The realization that Aristotle’s ideal city-state, from which all existing political forms deviate, is severely oligarchical (he would say aristocratic) in nature, and very likely not even envisaged to be in Greece, should destroy any optimism about Aristotle’s regard for democracy. It renders democracy a deviation of a deviation. Optimism is sustained only by casting sidelong glances at the oligarchic elephant in the living room of Books 7 and 8, when it needs to be confronted head-on. Lintott occasionally acknowledges such unpleasantries as the fact that “even the ‘correct’ systems known to Aristotle from history are in his view far from ideal” (p. 123), and that only in the best system will there be “no distinction between the good man and the good citizen” (p. 6). But otherwise he maintains that there are three correct political systems and three corresponding deviations, with no hint of the larger picture. He furthermore refuses to confront head-on the fact that Aristotle’s “best” democracy in Book 6 is so precisely because of the lack of democratic participation; this democracy is ostensibly dominated by farmers, but “they cannot take time off from work and thus do not frequently attend the assembly” (p. 160 on 6.4).3 On the other hand, the “worst” democracy is the most participatory (p. 115): “the final (most extreme) in which all citizens have the right to participate without qualification, including the poor, because there is pay for attending the assembly (4, 1292b41-1293a10).” Pay allows undesirables such as craftsmen, merchants, and laborers to participate (6, 1319a26-30); Lintott, however argues that “this is not snobbery towards those who have to work for their living but results from [Aristotle’s] belief that they assisted the demagogues to corrupt Athenian politics and society” (p. 183). With these blinders in place, Lintott sustains the attitude that Aristotle’s preferred constitution is a politeia, and that Aristotle approves of democracy, at least the “best” one. As Aristotle himself makes clear, however, this is a democracy in name only.

Apart from this erroneous but widely-shared determination to fashion Aristotle into a champion of democracy, I find this volume to be very satisfactory. It will be helpful not only to Lintott’s target audience, but also to philosophers, who will appreciate the assistance in unpacking Aristotle’s many historical and political examples. The translation and commentary, though not providing basic grammatical help, will also serve as a helpful resource for students and others attempting to read these books in Greek.

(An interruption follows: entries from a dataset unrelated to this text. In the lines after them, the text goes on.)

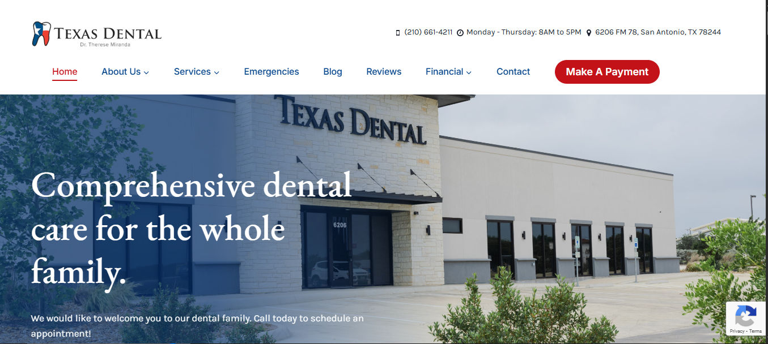The width and height of the screenshot is (768, 344).
Task: Click the map pin icon beside the address
Action: [589, 33]
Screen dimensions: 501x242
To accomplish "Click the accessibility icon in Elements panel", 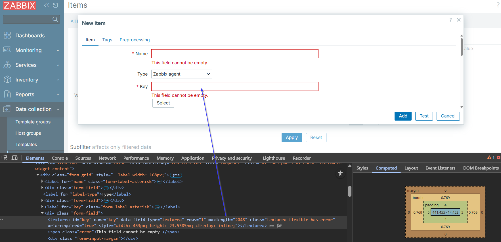I will pyautogui.click(x=340, y=174).
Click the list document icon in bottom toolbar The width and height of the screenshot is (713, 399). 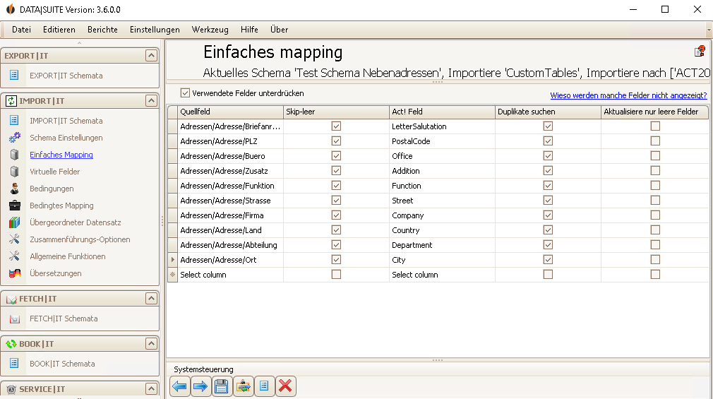(264, 386)
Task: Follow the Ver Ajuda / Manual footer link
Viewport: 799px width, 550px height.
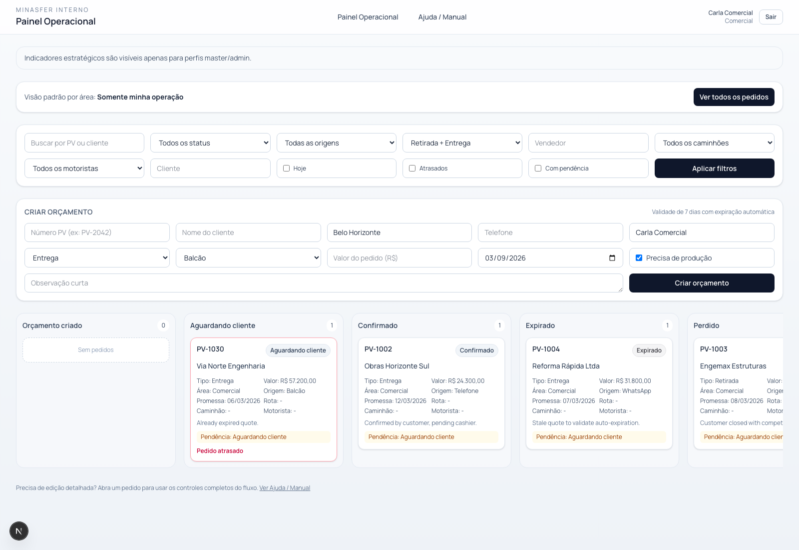Action: click(285, 488)
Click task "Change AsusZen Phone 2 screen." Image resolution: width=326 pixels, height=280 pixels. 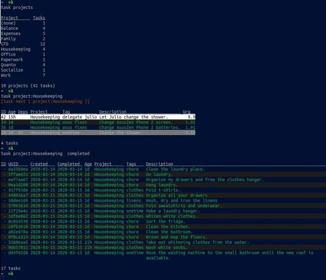[136, 122]
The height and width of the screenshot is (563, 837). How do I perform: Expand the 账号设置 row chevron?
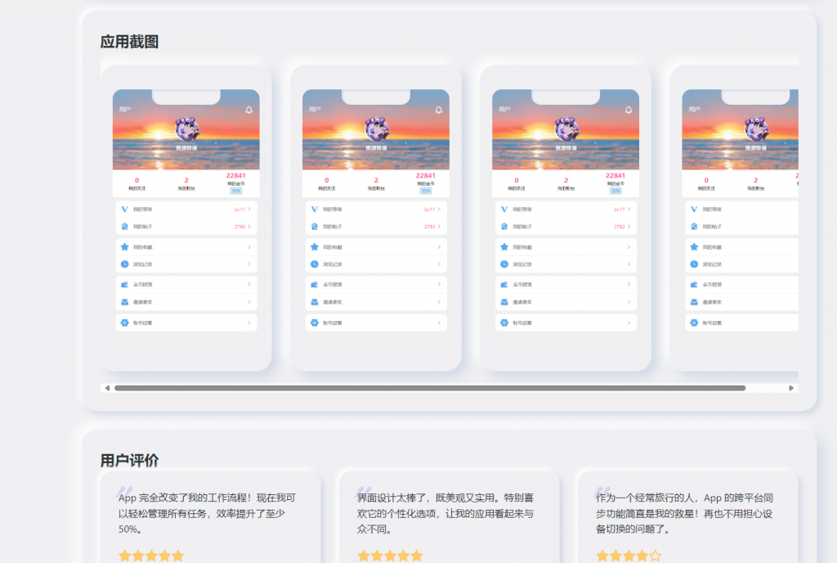(251, 322)

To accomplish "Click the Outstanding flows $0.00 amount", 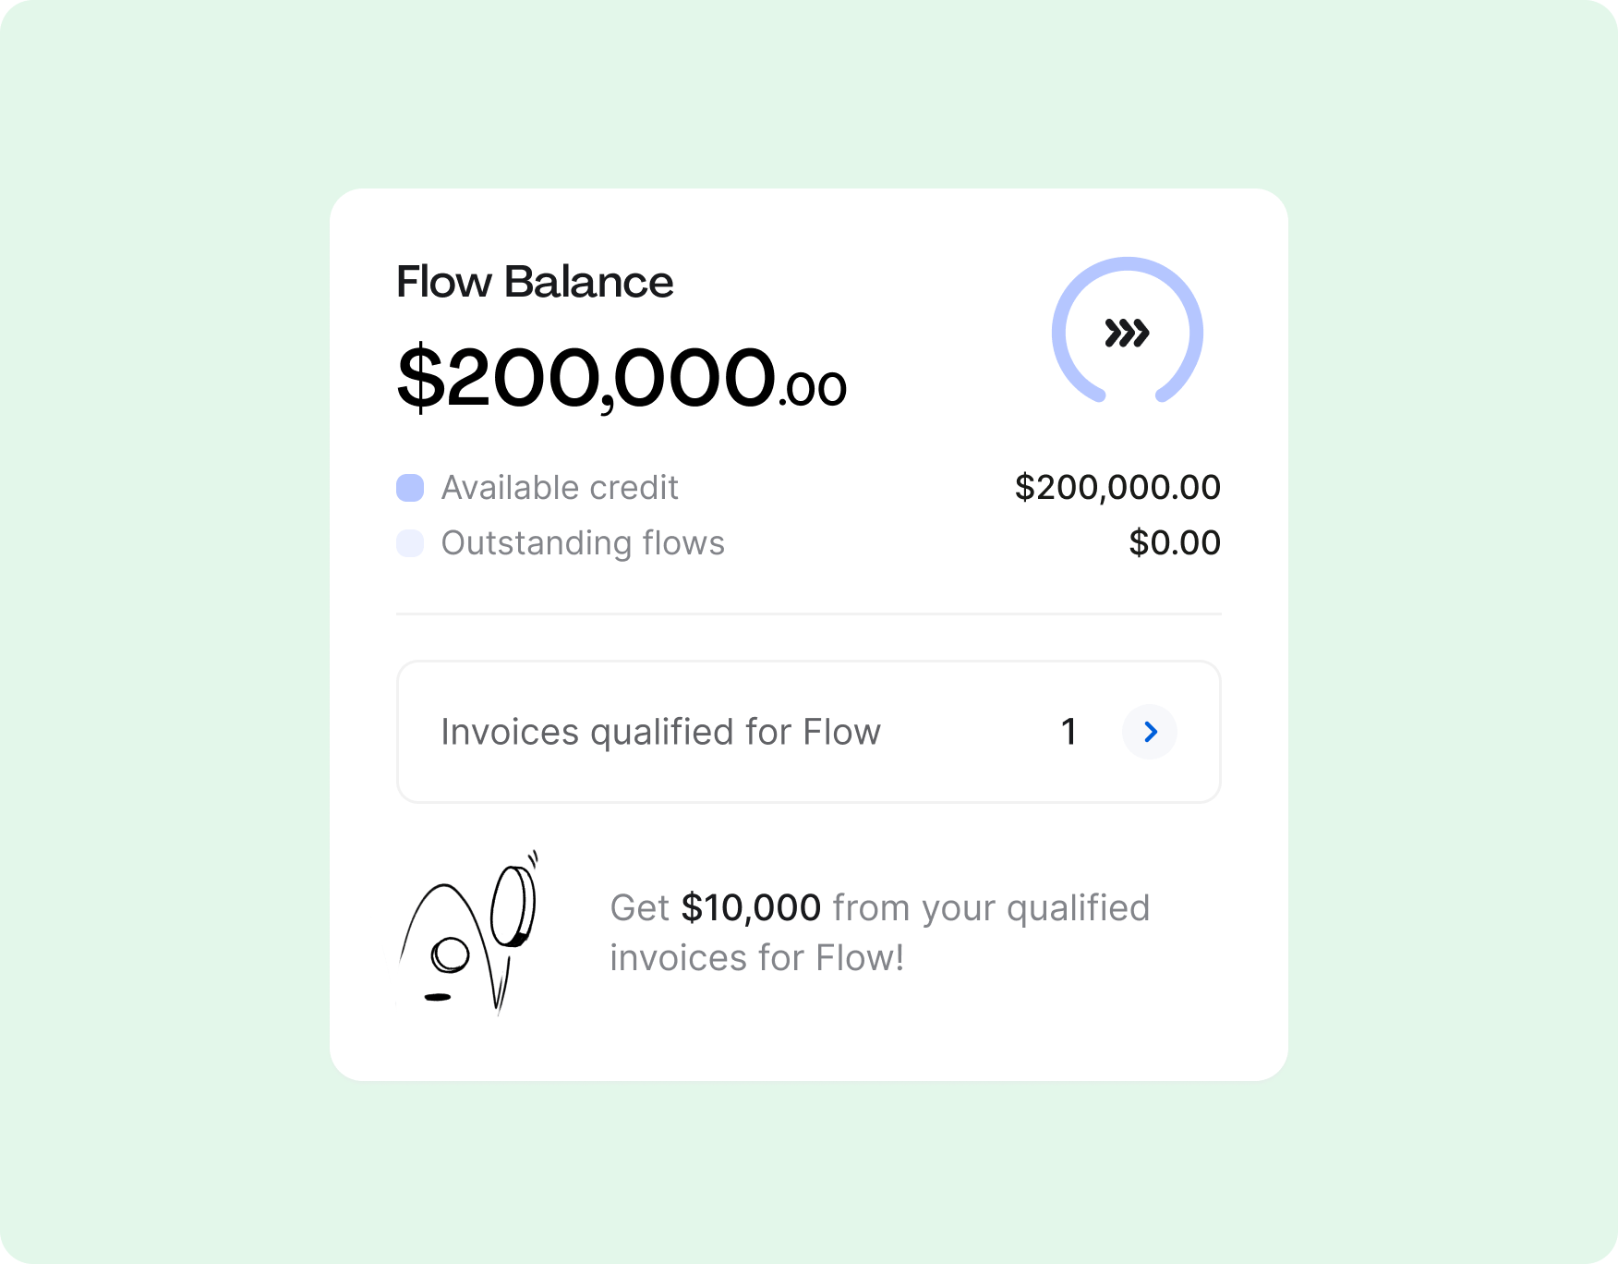I will (1175, 543).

1.   Notably, M. Deslauriers and P. Destrée (eds.), The Cambridge Companion to Aristotle’s Politics (Cambridge, 2013); T. Lockwood and T. Samaras (eds.), Aristotle’s Politics: A Critical Guide (Cambridge, 2015).
2.   J. Ober, “Aristotle’s Political Sociology: Class, Status, and Order in the Politics” in Carnes Lord and David O’Connor (eds.), Essays on the Foundation of Aristotelian Political Science (Berkeley, 1991), 134: “Aristotle seems to be anticipating the developed Hellenistic cities of Asia and Africa in his attempt to create a new form of polis that would preserve the politês/politeia linkage for a narrow and socially homogeneous citizen elite of Greeks who would be supported by the labor of naturally slavish barbarians.” Cf. Peter Brunt, Studies in Greek History and Thought (Oxford, 1993), 349 n. 16: “[Aristotle] has in mind the possibility that the model city might be established in a non-Greek land in which the existing barbarian population would be reduced to serfdom, like the Mariandyni of Heraclea Pontica.”
3.   In fact, this “best” democracy lines up with Lintott’s own description of a hoplite democracy, which differs little from an aristocracy (see above), but Lintott glosses over the deeply anti-populist character of Aristotle’s hoplite democracy as well.